Treat dropping an index as a first-class, unglamorous operation. An index nothing reads is pure write tax and storage with zero benefit, and the signal is in the catalog: idx_scan = 0 in pg_stat_user_indexes over a representative window means nothing has used it, drop it. Auditing indexes is maintenance, not premature optimization, and on a write-heavy table one of the cheapest wins you have.

And the one-line tell of seniority, the question that reframes every "should we add this index?" The junior asks "will it make this query faster?" The answer is almost always yes, which is exactly why it is the wrong question. The senior asks instead: "what does this cost on the write path, and is this column even selective enough to beat a sequential scan?" An index is a write-path change wearing a read-optimization costume. It is reversible, but never free, and the bill arrives on every insert for as long as it exists. That framing, every component has a read cost and a write cost that trade against each other, is the same muscle you use across the system design interview framework, and it is worth more than memorizing any single index type.

FAQ

What is a secondary index, in one sentence?

A separate sorted structure that maps a non-key column to the rows that contain each value, so a query on that column becomes a lookup instead of a full table scan. Unlike a primary key, the indexed values do not have to be unique, so one entry can point at many rows. It is a denormalized, eagerly-maintained copy of one column ordered for search, which is why it speeds up reads and slows down writes at the same time.

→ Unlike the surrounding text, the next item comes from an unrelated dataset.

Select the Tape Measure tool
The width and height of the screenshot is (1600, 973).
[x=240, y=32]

Why not just index every column?

Because every secondary index has to be updated on every write to the table, and that maintenance, not disk space, is the real cost. Inserting one row into a table with N indexes performs one base write plus N index insertions, each of which may split a B-tree page or feed a background compaction. The number of indexes is the single most dominant factor in insert performance. Five just-in-case indexes mean paying the write cost roughly six times over, forever, even for the indexes nothing ever reads.

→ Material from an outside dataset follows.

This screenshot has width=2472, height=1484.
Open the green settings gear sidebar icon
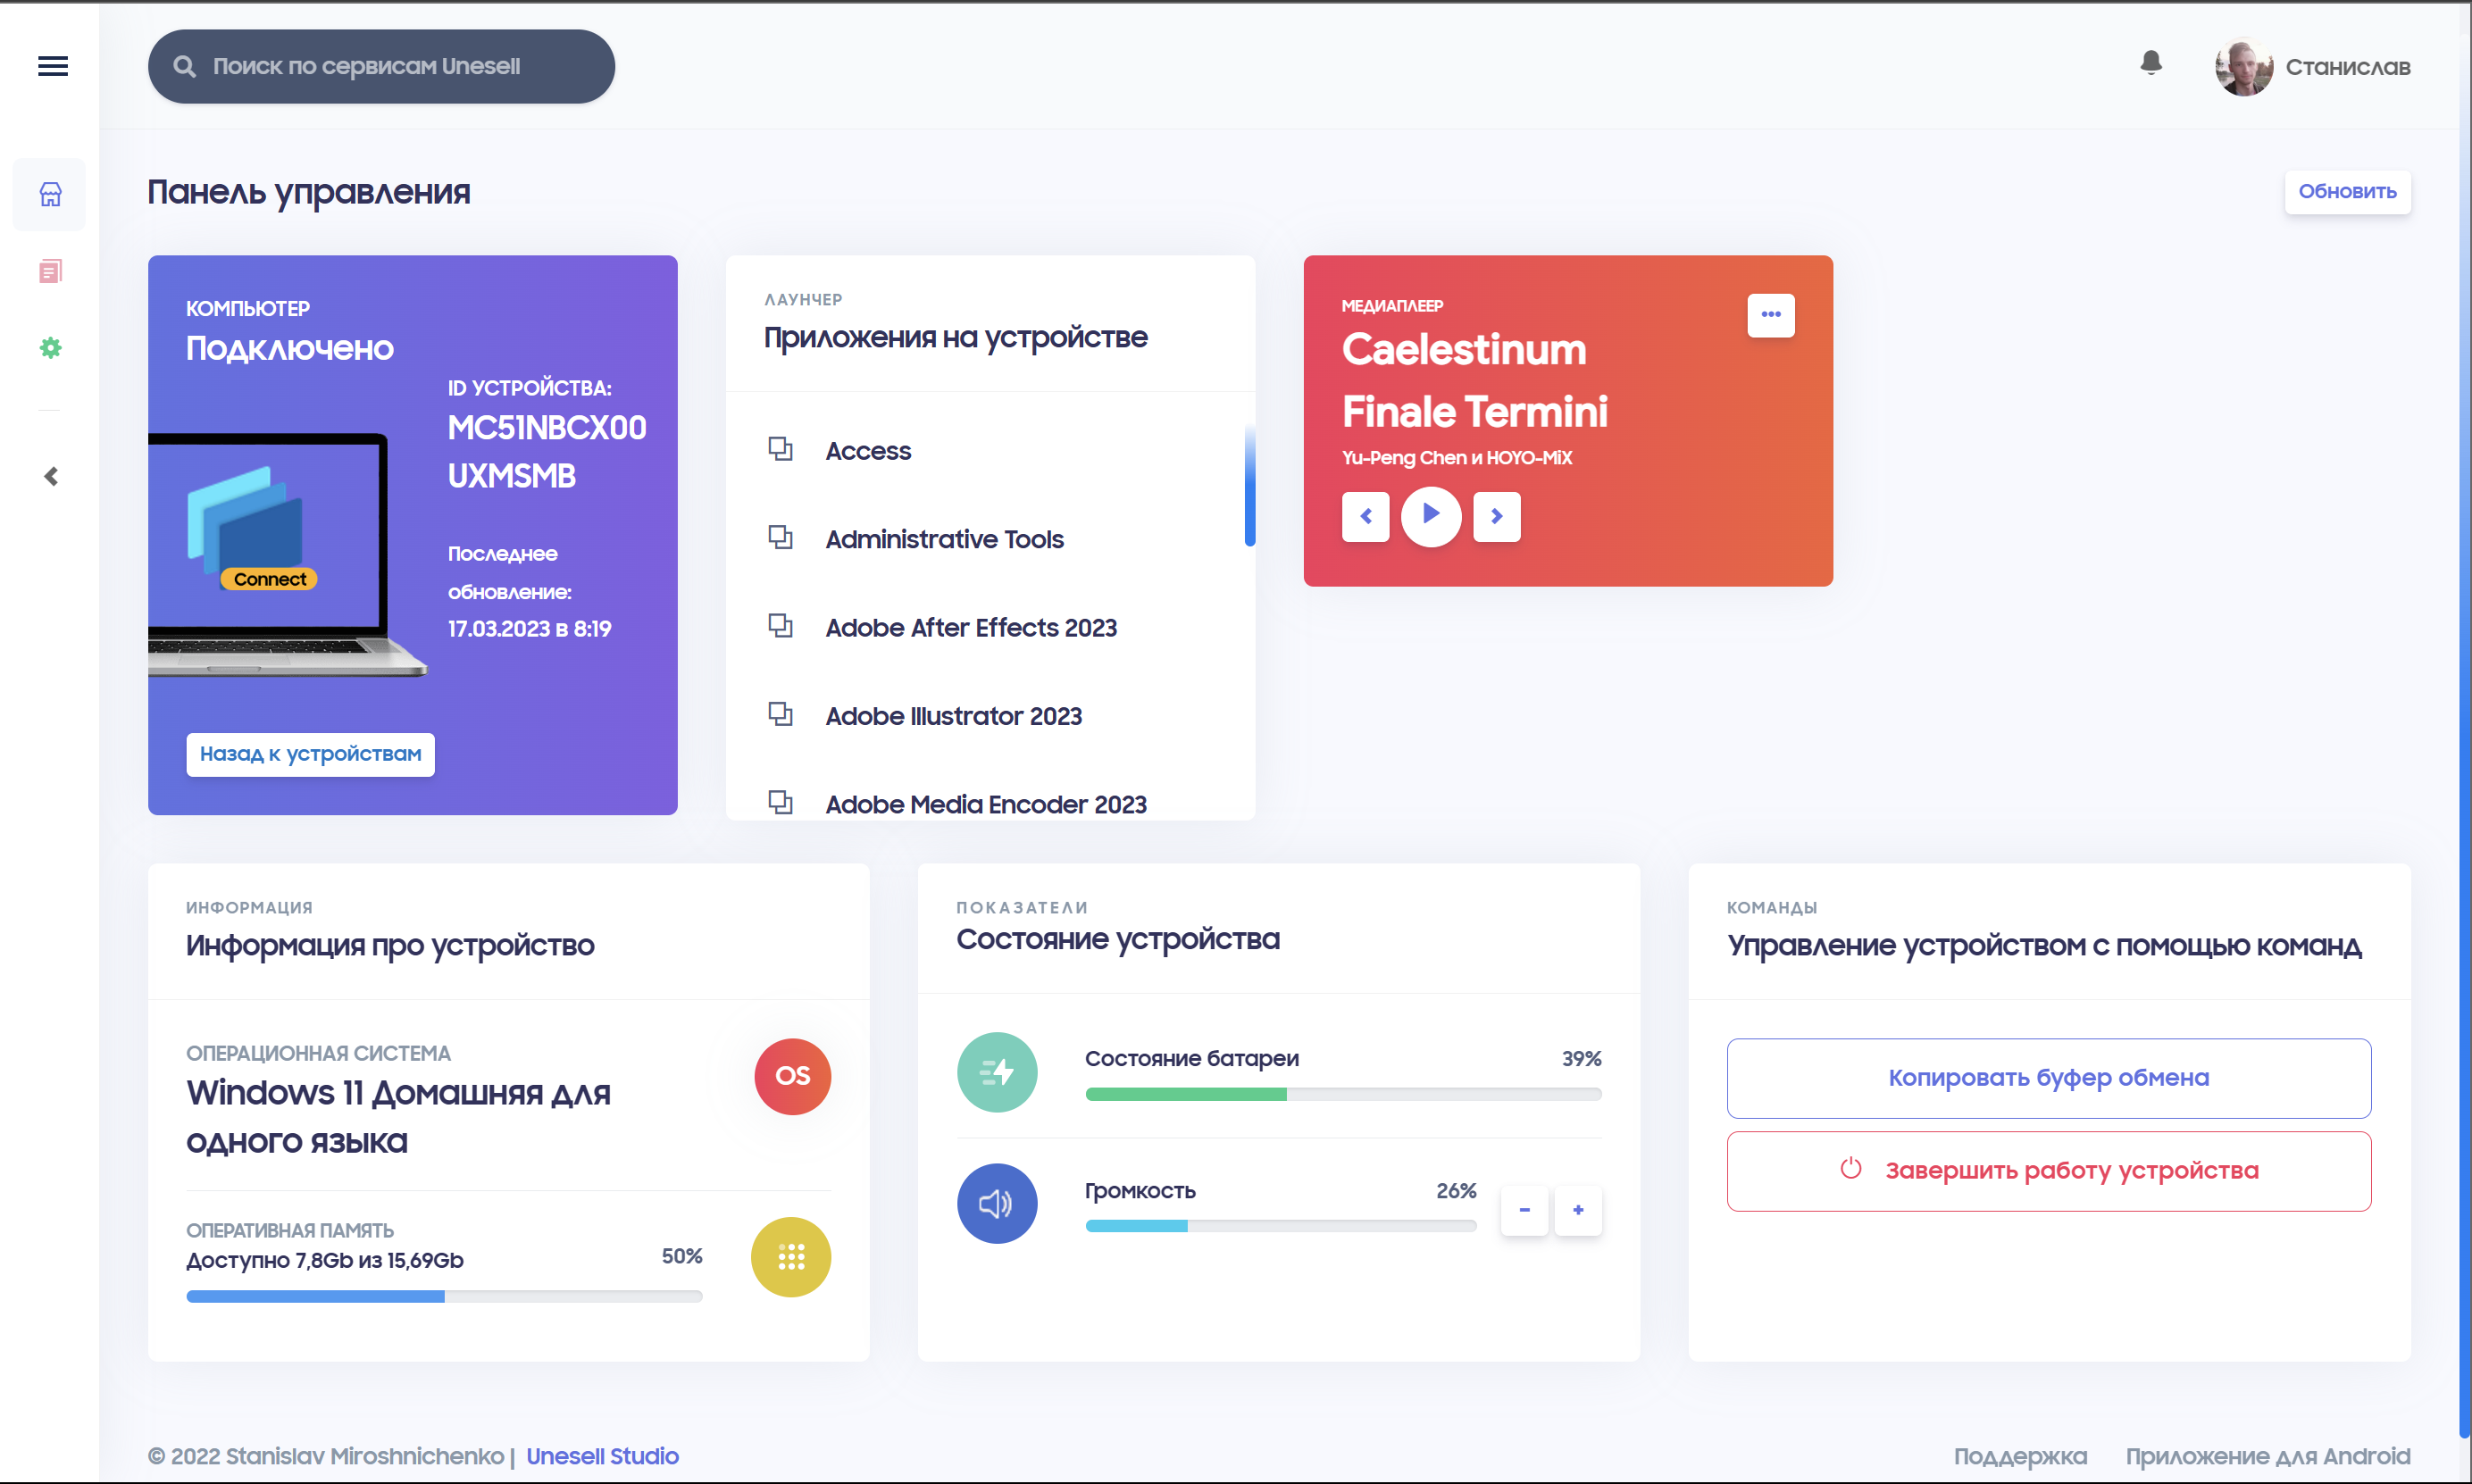(x=50, y=348)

What is a covering index and when does it actually help?

A covering index contains every column a query needs, so the query is answered from the index alone without fetching the row. In InnoDB it collapses two B-tree traversals into one. In PostgreSQL it enables an index-only scan, but only when the heap pages are marked all-visible in the visibility map. On a write-hot table those bits get cleared constantly, so the scan still visits the heap to check MVCC visibility and the covering columns bought you nothing but extra write maintenance. Measure before adding payload columns.

What is the difference between a local and a global secondary index?

A local (document-partitioned) index lives next to the data: each partition indexes only its own rows. Writes are cheap because the index update is co-located, but a query has to scatter across every partition and gather the results, so read latency tracks the slowest shard. A global (term-partitioned) index is partitioned by the indexed value itself, so a read hits one partition, but a single write can touch many index partitions and is usually applied asynchronously. DynamoDB global secondary indexes are the canonical global index, and they are eventually consistent.

Why is my index being ignored when I filter on the second column?

The leftmost-prefix rule. A composite index on (a, b, c) can serve queries that constrain a, or a and b, or all three, but it cannot serve a query that filters on b alone or c alone. The index is sorted by a first, then b within each a, so without a value for a the engine has no contiguous range to scan. Order the columns equality-first, then your one range column, and stop at three columns because more rarely earns its maintenance cost.